Romanian statistician

Andreea Luisa Erciulescu is a Romanian statistician who has worked in agricultural and official statistics, small area estimation, and survey methodology. She is an associate vice president for statistics and data science at Westat.

==Education and career==
Erciulescu majored in mathematics at Colorado State University, supported by a scholarship from the Romanian government and graduating in 2011. During her studies there, she discovered an interest in statistics, and won in 2010 an AMS undergraduate poster presentation award for Solving Kakuro Puzzles. She continued at Iowa State University for graduate study in statistics, where she received a master's degree and completed her Ph.D., in 2015. Her dissertation, Small area prediction based on unit level models when the covariate mean is measured with error, was supervised by Wayne Fuller.

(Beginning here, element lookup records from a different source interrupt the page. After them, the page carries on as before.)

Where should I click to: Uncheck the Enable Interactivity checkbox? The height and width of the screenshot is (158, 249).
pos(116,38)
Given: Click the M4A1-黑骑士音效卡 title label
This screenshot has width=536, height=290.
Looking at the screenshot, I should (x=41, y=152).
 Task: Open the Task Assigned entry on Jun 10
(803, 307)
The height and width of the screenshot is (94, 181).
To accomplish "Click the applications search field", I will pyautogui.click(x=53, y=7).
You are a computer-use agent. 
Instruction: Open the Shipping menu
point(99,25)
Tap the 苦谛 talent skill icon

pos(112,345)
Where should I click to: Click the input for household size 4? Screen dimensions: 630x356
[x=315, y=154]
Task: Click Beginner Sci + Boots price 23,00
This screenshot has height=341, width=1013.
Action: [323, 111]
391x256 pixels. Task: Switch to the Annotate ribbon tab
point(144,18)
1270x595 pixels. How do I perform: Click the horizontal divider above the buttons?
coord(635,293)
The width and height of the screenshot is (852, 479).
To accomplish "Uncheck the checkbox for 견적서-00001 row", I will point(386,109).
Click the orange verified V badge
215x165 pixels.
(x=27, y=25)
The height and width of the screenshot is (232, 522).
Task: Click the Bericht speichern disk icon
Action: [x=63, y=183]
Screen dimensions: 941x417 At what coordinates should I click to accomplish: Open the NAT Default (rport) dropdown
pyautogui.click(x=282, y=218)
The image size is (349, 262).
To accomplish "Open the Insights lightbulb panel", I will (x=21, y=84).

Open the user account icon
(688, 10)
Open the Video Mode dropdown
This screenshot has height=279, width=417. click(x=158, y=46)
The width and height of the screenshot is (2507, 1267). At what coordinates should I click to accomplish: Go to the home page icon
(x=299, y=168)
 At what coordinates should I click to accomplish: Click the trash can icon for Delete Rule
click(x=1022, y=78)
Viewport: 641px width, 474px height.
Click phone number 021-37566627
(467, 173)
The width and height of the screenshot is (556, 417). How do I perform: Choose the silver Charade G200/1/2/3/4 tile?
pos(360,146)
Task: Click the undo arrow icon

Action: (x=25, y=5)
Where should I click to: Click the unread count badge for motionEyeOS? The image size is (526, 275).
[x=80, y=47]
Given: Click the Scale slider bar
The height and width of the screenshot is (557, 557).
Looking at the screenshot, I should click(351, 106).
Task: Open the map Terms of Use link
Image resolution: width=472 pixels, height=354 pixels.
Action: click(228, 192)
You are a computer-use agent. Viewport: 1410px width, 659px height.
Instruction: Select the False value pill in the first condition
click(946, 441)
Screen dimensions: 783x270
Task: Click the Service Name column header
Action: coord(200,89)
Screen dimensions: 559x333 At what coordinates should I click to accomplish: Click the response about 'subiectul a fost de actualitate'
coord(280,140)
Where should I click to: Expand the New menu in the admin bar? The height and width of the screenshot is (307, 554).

She was a postdoctoral researcher at the National Institute of Statistical Sciences from 2015 to 2018, working there on projects associated with the National Agricultural Statistics Service. In 2018 she moved to Westat as a senior statistician, and has since become a vice president.

==Recognition==
Erciulescu is an Elected Member of the International Statistical Institute. She was elected to the 2025 class of Fellows of the American Statistical Association.

She was a third-place recipient of the 2022 Prize for Young Statisticians of the International Association for Official Statistics, the first US-based statistician to receive this award.